The new rules for the identification, protection, and resilience of critical entities aim to ensure that entities providing essential services for maintaining social functions and vital economic activities can prevent, protect, respond, manage, and recover from incidents such as terrorist threats or public health emergencies.
In this regard, Decree-Law No. 22/2025, of March 19, establishes (i) the terms and procedures for identifying critical entities pursuant to the national resilience strategy and the national risk assessment, (ii) the obligations of critical entities, and (iii) the sanctions for non-compliance with these obligations.
The identification of critical entities will be carried out by the National Council for Civil Emergency Planning according to the following criteria:
- The entity in question provides an essential service.
- The entity operates and its critical infrastructure (asset, facility, equipment, network, or system located in Portuguese territory, whose disruption or destruction would significantly impact the provision of an essential service) is situated in Portugal.
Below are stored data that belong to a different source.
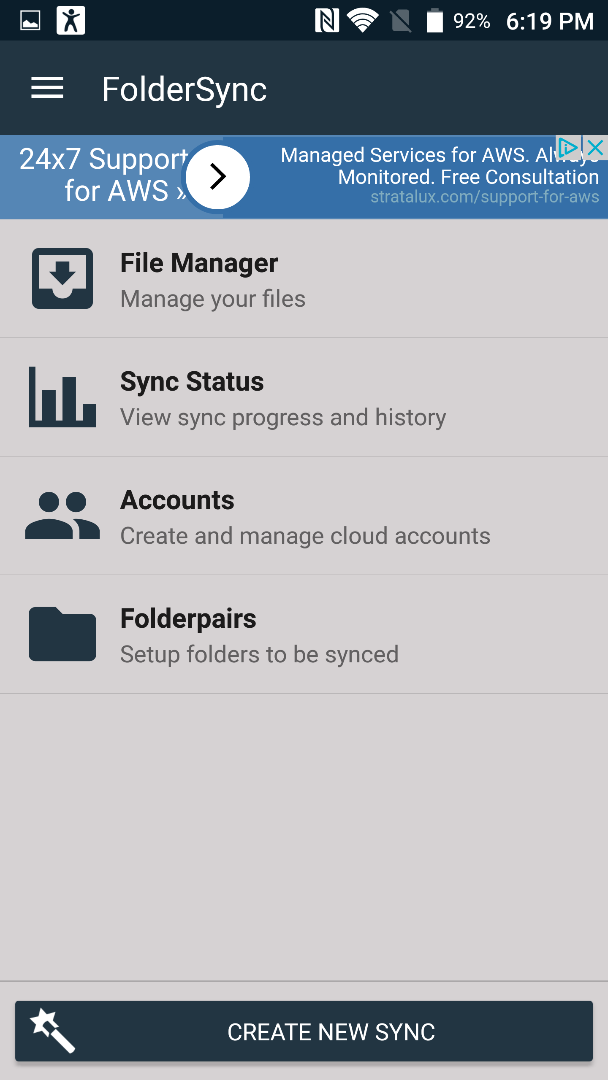Tap the accessibility notification icon
Viewport: 608px width, 1080px height.
point(70,21)
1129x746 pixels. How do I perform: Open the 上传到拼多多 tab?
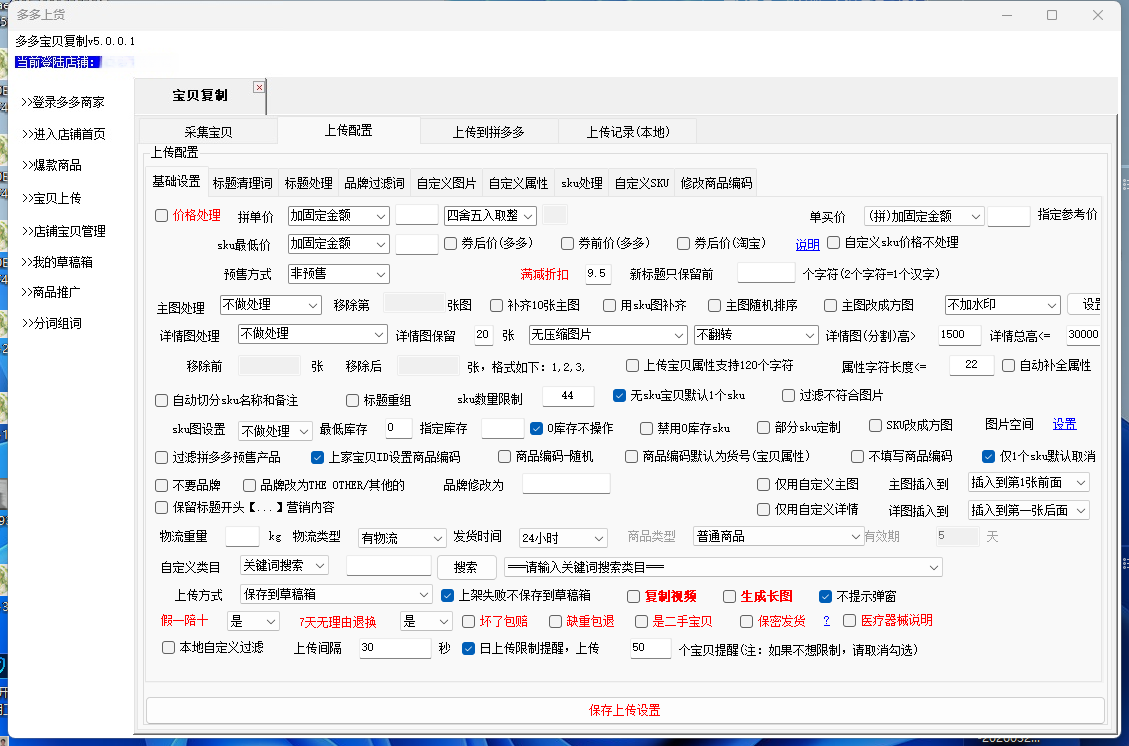point(488,132)
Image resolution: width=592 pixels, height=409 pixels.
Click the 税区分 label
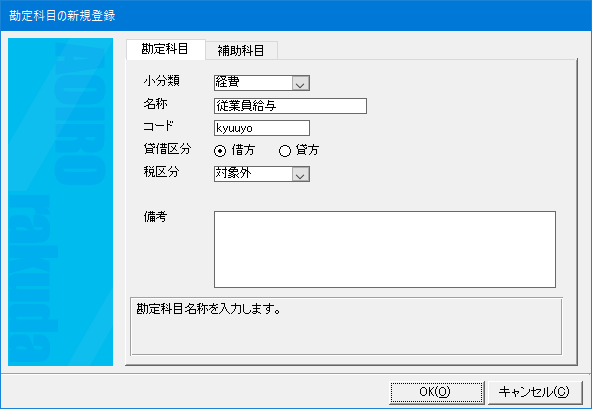click(161, 171)
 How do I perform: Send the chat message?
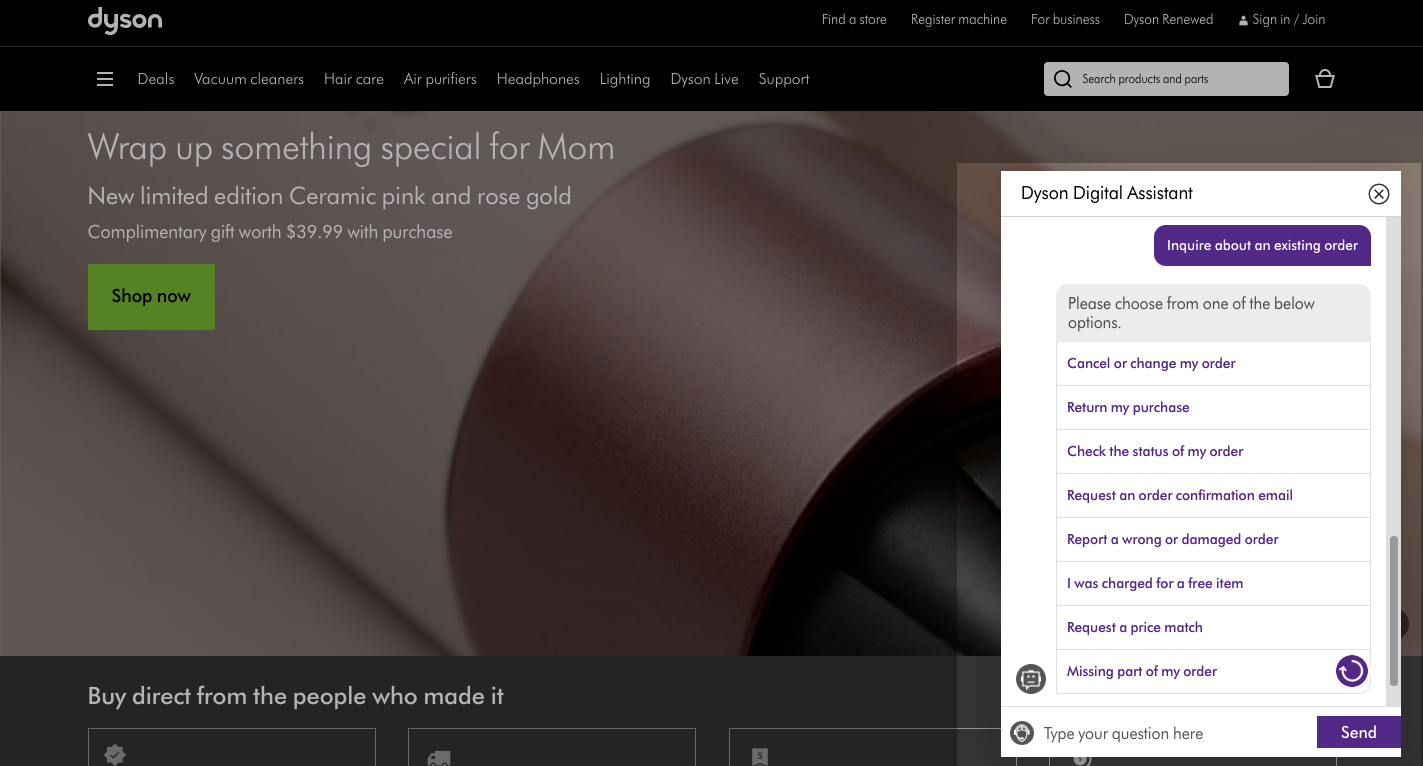coord(1358,732)
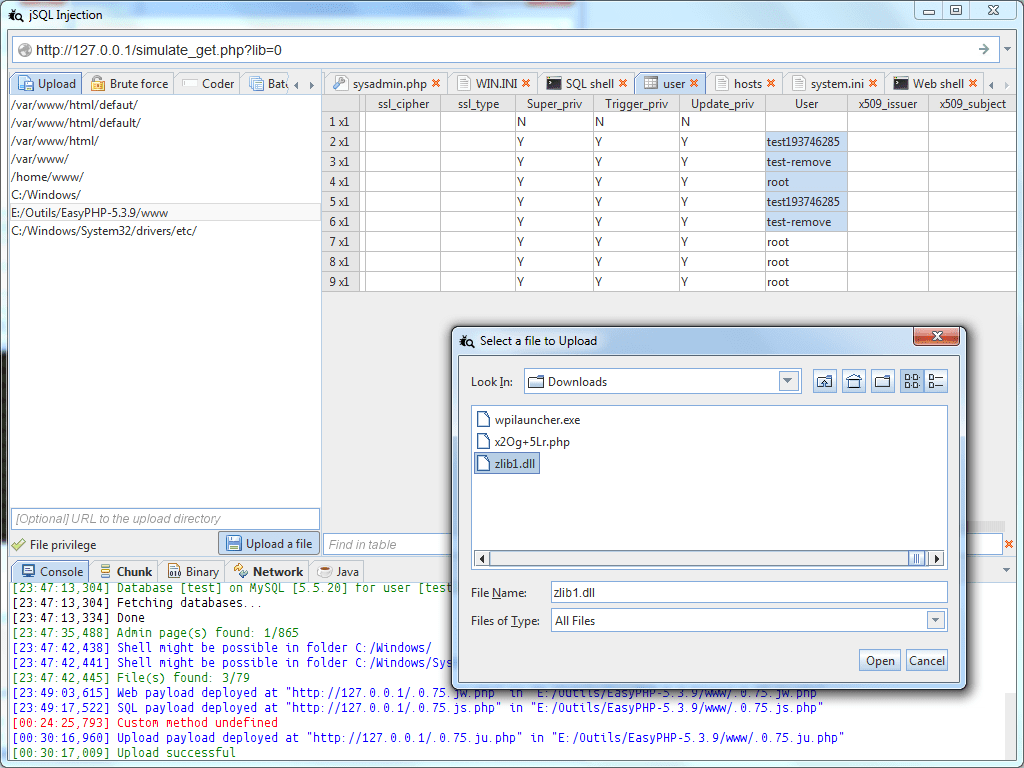
Task: Click the Home folder icon in file dialog
Action: (x=854, y=381)

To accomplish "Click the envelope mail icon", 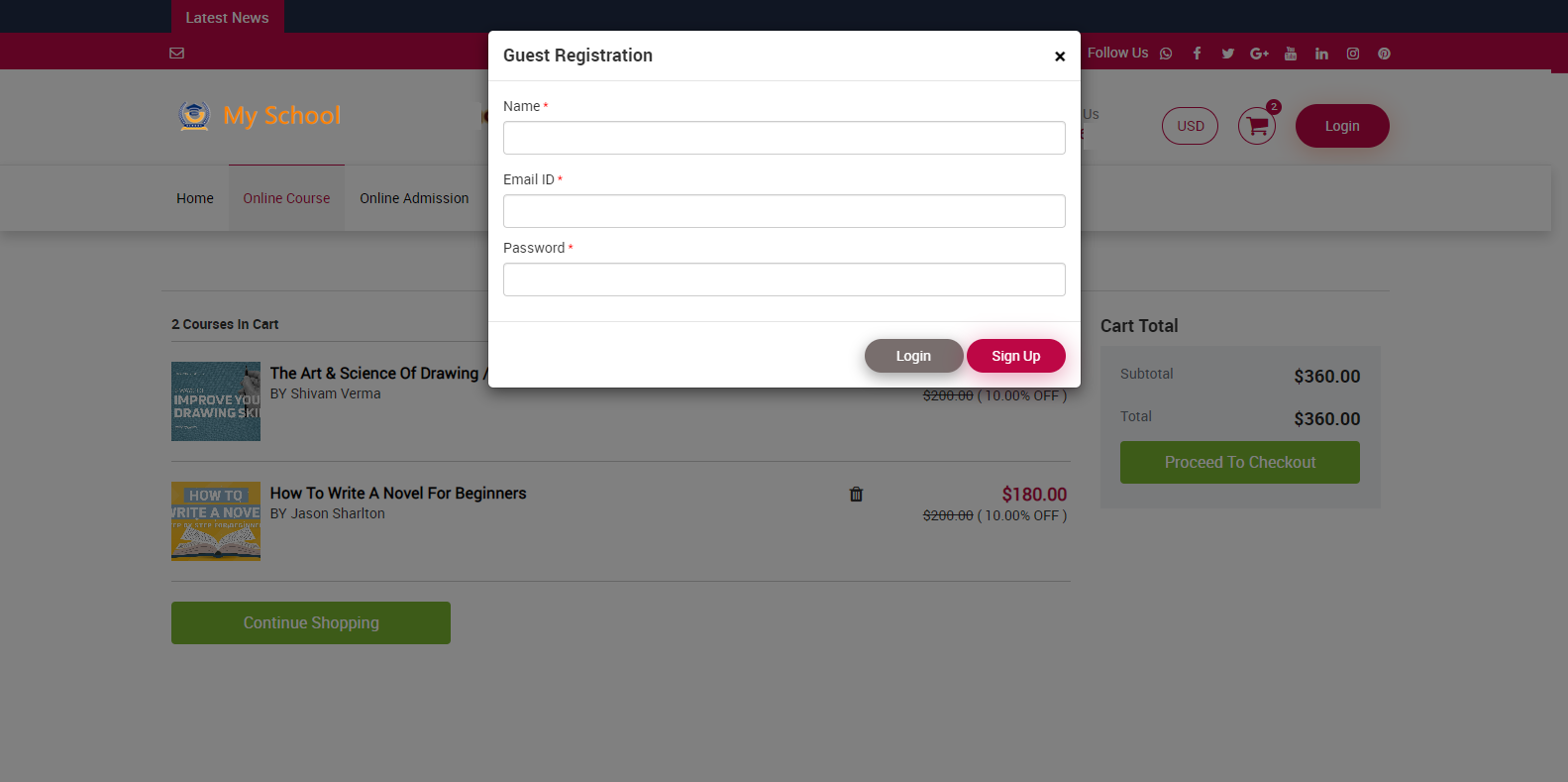I will 177,53.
- An incident would have significant disruptive effects on the provision of one or more essential services, considering factors such as the number of users, the entity's market share, and the geographical area that could be affected.
The essential services include (non-exhaustive list):
- Energy: Production, supply, transportation, distribution, and storage of electricity, gas, and oil.
- Air, rail, and maritime transport: Transport services and management of infrastructure and traffic.
- Road transport: Traffic management control within intelligent transport systems.
- Banking: Acceptance of deposits, lending, and payment services.
- Financial markets: Operation of trading platforms and clearing systems.
- Health: healthcare services, research and development of medicines, manufacturing of basic pharmaceutical products and preparations, production of medical devices considered critical during a public health emergency, and storage and distribution of medicines.
- Drinking water: Supply and distribution of potable water.
- Wastewater: Collection, treatment, and disposal of wastewater.
- Digital infrastructures: Cloud computing services, data centres, content distribution networks, trust services, public electronic communications services, and public electronic communication networks.
- Food production, processing, and distribution.
- Insurance and pension funds.
Entities identified as critical will be notified and given 15 days to answer, after which they may be considered designated as such. The identification of critical entities must be reviewed every four years.
Critical entities will be subject to several obligations,
including:
1. Appointment of a liaison officer responsible for institutional
coordination and a liaison officer for each critical infrastructure
and notice of such appointment to the competent authorities within
10 days.
2. Conducting a risk assessment within 9 months. The risk
assessment must be updated every four years or whenever
necessary.
3. Development and implementation of a resilience plan based on the
risk assessment and submission for approval by the
Secretary-General of the Internal Security System within 10 months.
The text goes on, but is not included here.